Dynamic changes in O-GlcNAcylation regulate osteoclast differentiation and bone loss via nucleoporin 153.

作者信息

Li Yi-Nan, Chen Chih-Wei, Trinh-Minh Thuong, Zhu Honglin, Matei Alexandru-Emil, Györfi Andrea-Hermina, Kuwert Frederic, Hubel Philipp, Ding Xiao, Manh Cuong Tran, Xu Xiaohan, Liebel Christoph, Fedorchenko Vladyslav, Liang Ruifang, Huang Kaiyue, Pfannstiel Jens, Huang Min-Chuan, Lin Neng-Yu, Ramming Andreas, Schett Georg, Distler Jörg H W

机构信息

Department of Internal Medicine 3 - Rheumatology and Immunology, Friedrich Alexander University Erlangen-Nürnberg and Universitätsklinikum Erlangen, Erlangen, Germany.

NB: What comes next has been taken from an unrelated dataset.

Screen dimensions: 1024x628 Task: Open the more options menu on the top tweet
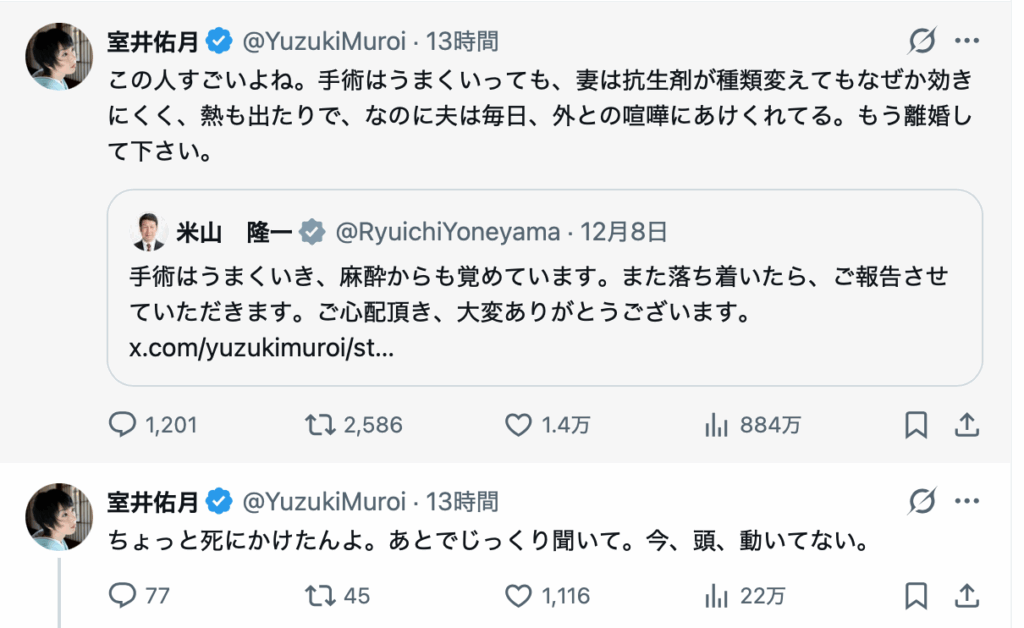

Deutsches Zentrum für Immuntherapie, Friedrich Alexander University Erlangen-Nuremberg and Universitaetsklinikum Erlangen, Erlangen, Germany.

出版信息

Bone Res. 2022 Jul 26;10(1):51. doi: 10.1038/s41413-022-00218-9.

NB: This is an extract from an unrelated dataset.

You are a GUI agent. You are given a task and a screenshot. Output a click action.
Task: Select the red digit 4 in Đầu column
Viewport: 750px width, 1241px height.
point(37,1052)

DOI:10.1038/s41413-022-00218-9
PMID:35879285
原文链接:https://pmc.ncbi.nlm.nih.gov/articles/PMC9314416/
Abstract

Bone mass is maintained by the balance between osteoclast-induced bone resorption and osteoblast-triggered bone formation. In inflammatory arthritis such as rheumatoid arthritis (RA), however, increased osteoclast differentiation and activity skew this balance resulting in progressive bone loss. O-GlcNAcylation is a posttranslational modification with attachment of a single O-linked β-D-N-acetylglucosamine (O-GlcNAc) residue to serine or threonine residues of target proteins. Although O-GlcNAcylation is one of the most common protein modifications, its role in bone homeostasis has not been systematically investigated. We demonstrate that dynamic changes in O-GlcNAcylation are required for osteoclastogenesis. Increased O-GlcNAcylation promotes osteoclast differentiation during the early stages, whereas its downregulation is required for osteoclast maturation. At the molecular level, O-GlcNAcylation affects several pathways including oxidative phosphorylation and cell-cell fusion. TNFα fosters the dynamic regulation of O-GlcNAcylation to promote osteoclastogenesis in inflammatory arthritis. Targeted pharmaceutical or genetic inhibition of O-GlcNAc transferase (OGT) or O-GlcNAcase (OGA) arrests osteoclast differentiation during early stages of differentiation and during later maturation, respectively, and ameliorates bone loss in experimental arthritis. Knockdown of NUP153, an O-GlcNAcylation target, has similar effects as OGT inhibition and inhibits osteoclastogenesis. These findings highlight an important role of O-GlcNAcylation in osteoclastogenesis and may offer the potential to therapeutically interfere with pathologic bone resorption.

摘要

骨量由破骨细胞诱导的骨吸收和成骨细胞触发的骨形成之间的平衡维持。然而,在类风湿关节炎(RA)等炎性关节炎中,破骨细胞分化和活性增加会打破这种平衡,导致进行性骨质流失。O-连接的N-乙酰葡糖胺糖基化(O-GlcNAcylation)是一种翻译后修饰,单个O-连接的β-D-N-乙酰葡糖胺(O-GlcNAc)残基连接到靶蛋白的丝氨酸或苏氨酸残基上。尽管O-GlcNAcylation是最常见的蛋白质修饰之一,但其在骨稳态中的作用尚未得到系统研究。我们证明,O-GlcNAcylation的动态变化是破骨细胞生成所必需的。O-GlcNAcylation增加在早期促进破骨细胞分化,而其下调是破骨细胞成熟所必需的。在分子水平上,O-GlcNAcylation影响包括氧化磷酸化和细胞-细胞融合在内的多种途径。肿瘤坏死因子α(TNFα)促进O-GlcNAcylation的动态调节,以促进炎性关节炎中的破骨细胞生成。靶向药物或基因抑制O-连接的N-乙酰葡糖胺转移酶(OGT)或O-连接的N-乙酰葡糖胺酶(OGA)分别在分化早期和后期成熟阶段阻止破骨细胞分化,并改善实验性关节炎中的骨质流失。敲低作为O-GlcNAcylation靶点的核孔蛋白153(NUP153)具有与抑制OGT相似的作用,并抑制破骨细胞生成。这些发现突出了O-GlcNAcylation在破骨细胞生成中的重要作用,并可能为治疗性干预病理性骨吸收提供潜力。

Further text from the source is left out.